Hecaviator
Active member
https://covid19.healthdata.org/projections
Projections updated...
Projected total deaths down to 80k. And it also predicts a much sooner end to the outbreak.
I truly hope the lower projections you cite pan out, but caution might be advised for several reasons:
1. The epidemiological models I've been able to find and read about on line are based on assumptions of preemptive and mitigation measures that may or may not be applied or maintained. It is hard to factor in the uncertainties evident in the current climate where there is no centralized (federal) management of such measures in the USA. It is still pretty much the Wild West in terms of policies and practices.
2. Models use data. Beware of garbage in - garbage out. The reporting of confirmed cases and deaths by the various states and local governments in the USA is probably better than much of the data coming in from around the world. (There are a lot of questions to be raised about the reporting and data from other parts of the world. Some of it just doesn't make sense.) There is likely to be some garbage involved in the data here in the USA. At this point, it's just a question of how much and how quickly it can be weeded out.
3. Testing in the USA has been an abysmal failure so far. Contact tracing, and sustained follow up beyond initial tracing, isn't any better in most states. For that matter, with a few exceptions like Germany and New Zealand, testing and derivative measures like contact tracing in other parts of the world hasn't been very good either. That has a direct bearing on the problem of garbage in - garbage out when modeling. Even the experts don't have a clear idea what they are dealing with, as admitted by Dr. Fauci. I think the word he used is "struggling". We used to call this situation WBG - we be guessin'. Not a pretty thought when you consider the situation we're in. Like I noted previously, you can't manage what you can't measure.
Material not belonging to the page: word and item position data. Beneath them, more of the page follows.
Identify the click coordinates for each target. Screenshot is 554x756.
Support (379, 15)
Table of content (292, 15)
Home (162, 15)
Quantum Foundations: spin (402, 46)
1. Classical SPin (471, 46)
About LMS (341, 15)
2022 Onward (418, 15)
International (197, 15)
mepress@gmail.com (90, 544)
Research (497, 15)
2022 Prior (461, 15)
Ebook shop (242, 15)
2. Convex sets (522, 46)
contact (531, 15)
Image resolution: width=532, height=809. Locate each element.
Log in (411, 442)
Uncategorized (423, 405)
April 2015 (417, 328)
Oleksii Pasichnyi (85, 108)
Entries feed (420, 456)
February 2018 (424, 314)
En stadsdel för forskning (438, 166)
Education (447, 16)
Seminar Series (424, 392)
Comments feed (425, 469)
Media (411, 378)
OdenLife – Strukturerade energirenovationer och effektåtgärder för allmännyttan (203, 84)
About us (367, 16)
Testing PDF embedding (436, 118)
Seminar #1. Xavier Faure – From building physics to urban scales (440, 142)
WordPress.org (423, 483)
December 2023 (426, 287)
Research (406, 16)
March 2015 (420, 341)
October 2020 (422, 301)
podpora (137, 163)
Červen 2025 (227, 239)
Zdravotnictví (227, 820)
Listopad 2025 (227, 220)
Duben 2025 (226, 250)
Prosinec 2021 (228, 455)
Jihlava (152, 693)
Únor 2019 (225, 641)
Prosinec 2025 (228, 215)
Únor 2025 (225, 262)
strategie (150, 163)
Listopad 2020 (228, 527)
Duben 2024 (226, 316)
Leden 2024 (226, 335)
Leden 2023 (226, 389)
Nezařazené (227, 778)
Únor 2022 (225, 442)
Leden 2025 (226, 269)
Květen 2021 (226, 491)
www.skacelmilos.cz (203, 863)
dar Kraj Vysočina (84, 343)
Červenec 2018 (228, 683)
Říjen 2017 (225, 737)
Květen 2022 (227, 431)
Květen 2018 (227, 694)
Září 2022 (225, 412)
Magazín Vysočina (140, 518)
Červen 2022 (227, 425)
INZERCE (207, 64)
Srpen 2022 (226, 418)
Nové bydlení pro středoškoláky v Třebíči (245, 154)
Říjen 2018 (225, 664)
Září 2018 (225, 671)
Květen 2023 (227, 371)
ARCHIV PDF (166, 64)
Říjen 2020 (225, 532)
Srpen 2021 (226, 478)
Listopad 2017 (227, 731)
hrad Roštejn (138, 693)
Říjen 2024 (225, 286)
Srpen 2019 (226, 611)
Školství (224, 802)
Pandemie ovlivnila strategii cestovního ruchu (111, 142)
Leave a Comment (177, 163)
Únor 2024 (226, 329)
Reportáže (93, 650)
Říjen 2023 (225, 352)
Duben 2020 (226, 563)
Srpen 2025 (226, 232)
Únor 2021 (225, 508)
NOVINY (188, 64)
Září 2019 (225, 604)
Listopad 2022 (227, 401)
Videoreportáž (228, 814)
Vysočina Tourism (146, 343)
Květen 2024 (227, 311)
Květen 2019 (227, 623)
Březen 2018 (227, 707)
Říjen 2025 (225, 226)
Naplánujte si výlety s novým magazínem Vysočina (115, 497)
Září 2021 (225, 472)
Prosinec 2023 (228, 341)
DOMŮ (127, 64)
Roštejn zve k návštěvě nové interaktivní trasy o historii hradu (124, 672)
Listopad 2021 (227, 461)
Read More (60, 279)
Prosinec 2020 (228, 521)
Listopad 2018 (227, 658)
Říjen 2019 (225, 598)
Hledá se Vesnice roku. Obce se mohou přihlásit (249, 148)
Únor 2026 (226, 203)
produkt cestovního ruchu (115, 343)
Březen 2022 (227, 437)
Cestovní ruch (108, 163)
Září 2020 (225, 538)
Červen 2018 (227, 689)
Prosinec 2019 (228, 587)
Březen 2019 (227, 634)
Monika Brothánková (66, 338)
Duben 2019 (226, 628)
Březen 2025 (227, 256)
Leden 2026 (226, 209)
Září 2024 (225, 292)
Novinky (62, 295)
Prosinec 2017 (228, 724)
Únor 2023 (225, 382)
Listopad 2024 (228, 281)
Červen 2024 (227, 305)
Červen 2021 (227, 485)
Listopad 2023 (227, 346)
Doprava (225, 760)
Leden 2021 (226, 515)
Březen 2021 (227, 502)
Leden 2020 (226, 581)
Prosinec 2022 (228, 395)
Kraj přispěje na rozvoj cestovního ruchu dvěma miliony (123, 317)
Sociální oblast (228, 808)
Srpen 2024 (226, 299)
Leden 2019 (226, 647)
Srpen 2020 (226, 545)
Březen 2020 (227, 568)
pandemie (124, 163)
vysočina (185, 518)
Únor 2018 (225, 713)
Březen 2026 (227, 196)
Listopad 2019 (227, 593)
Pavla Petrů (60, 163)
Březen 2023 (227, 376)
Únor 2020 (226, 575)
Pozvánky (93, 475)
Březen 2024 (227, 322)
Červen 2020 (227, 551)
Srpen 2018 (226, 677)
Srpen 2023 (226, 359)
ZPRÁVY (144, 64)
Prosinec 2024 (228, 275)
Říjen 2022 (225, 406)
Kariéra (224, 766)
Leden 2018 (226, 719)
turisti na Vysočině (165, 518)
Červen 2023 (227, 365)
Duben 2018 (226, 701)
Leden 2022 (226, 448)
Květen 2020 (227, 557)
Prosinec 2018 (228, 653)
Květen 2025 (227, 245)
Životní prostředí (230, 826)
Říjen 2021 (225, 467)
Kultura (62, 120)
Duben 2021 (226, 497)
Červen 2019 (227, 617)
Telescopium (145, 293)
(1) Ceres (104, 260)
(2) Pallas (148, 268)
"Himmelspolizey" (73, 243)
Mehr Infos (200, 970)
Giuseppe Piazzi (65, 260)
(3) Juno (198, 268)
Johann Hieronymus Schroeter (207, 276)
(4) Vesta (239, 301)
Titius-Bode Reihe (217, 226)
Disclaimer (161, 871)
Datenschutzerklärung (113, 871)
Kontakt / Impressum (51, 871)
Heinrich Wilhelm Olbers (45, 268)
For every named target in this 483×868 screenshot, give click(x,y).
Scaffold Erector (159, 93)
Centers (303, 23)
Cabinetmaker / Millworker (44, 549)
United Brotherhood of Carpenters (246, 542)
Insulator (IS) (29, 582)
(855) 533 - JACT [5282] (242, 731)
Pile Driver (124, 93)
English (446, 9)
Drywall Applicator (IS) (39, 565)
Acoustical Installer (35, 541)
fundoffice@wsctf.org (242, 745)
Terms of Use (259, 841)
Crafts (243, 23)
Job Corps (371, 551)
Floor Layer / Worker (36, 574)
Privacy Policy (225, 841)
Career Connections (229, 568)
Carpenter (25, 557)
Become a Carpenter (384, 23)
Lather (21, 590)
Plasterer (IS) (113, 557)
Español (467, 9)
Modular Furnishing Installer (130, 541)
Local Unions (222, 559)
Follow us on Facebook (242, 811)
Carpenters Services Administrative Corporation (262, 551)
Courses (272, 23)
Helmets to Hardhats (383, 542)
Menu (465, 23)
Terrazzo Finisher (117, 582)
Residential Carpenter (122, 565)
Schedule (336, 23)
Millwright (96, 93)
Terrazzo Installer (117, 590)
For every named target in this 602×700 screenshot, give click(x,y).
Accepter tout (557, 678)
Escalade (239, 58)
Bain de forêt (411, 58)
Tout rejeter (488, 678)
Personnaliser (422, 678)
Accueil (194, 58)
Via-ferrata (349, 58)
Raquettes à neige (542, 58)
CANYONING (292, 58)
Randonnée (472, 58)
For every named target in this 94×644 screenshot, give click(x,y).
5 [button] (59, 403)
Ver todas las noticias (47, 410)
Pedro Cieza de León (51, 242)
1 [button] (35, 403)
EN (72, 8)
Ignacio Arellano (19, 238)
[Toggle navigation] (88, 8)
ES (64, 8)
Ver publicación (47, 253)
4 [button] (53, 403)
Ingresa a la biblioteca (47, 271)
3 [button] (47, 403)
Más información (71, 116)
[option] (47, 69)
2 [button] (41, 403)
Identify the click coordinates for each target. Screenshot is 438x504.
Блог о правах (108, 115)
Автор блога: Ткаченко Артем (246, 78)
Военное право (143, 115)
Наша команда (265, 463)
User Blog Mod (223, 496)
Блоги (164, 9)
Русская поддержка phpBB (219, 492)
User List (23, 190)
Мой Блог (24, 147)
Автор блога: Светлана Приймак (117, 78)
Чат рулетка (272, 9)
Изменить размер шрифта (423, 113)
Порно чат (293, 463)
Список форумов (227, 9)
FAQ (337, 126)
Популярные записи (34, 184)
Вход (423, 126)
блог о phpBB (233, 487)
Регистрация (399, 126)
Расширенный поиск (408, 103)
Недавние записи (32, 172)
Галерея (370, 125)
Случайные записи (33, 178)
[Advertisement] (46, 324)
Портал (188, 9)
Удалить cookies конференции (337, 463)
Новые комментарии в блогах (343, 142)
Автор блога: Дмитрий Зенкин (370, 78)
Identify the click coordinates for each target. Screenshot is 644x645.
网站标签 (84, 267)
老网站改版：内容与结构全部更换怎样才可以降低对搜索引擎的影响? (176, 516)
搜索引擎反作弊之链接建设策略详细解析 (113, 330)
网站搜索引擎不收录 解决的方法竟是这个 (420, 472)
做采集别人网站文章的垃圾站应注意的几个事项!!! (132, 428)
4. What data is being widely reported (e.g., the John Hopkins U. reporting), appears to be based solely on "confirmed" infections and deaths. It is reported by various sources. That may inject another wildcard into the modeling, the reliability of those sources. We don't know what quality control is being applied to the data sources. It also ignores the 800 lb gorilla in the room: there doesn't seem to be anything credible regarding the extent of unconfirmed cases. Given that some unknown portion of those persons infected are asymptomatic (and therefore aren't getting tested), but are capable of passing on the virus to others without knowing it, you have a hidden component of the overall infection rate. That will likely sustain the spread of the virus to some unknown degree. That is totally speculative, but could potentially increase the peak and lengthen the curve. It basically blinds the modeling, i.e., unless someone has figured out what the unconfirmed incidence of infections is with some reliability, the model has a blind spot. That hidden portion of the total extent of infection is coupled with the testing debacle, and won't get resolved until testing can be statistically reconciled to account for both confirmed and unconfirmed infections. That can only be done by testing in numerous geographical regions, not one or two. You wouldn't want to model based only on Wyoming or only on New York City. Trying to apply tailored modeling to all of the states individually (or to local areas) without statistical accounting of the "unconfirmed" incidence of infection is a big ask. Maybe that uncertainty is fully reflected in the broad ranges shown in the modeling. Maybe not.
5. Treatment via a new vaccine or use of other drugs is uncertain and very speculative in terms of timing and effectiveness. Any reliable and properly validated vaccine is probably not just over the horizon, which is why none of the models I've seen account for it in any way. I suppose we can hope for a miracle, though that would seem to be intruding on the space already preempted by the federal government.
IMO, this has been a total cluster up to this point and seems likely to continue for a while. All we can really do is be kind to each other and hang on. And at least do what Drs. Fauci and Birx suggest.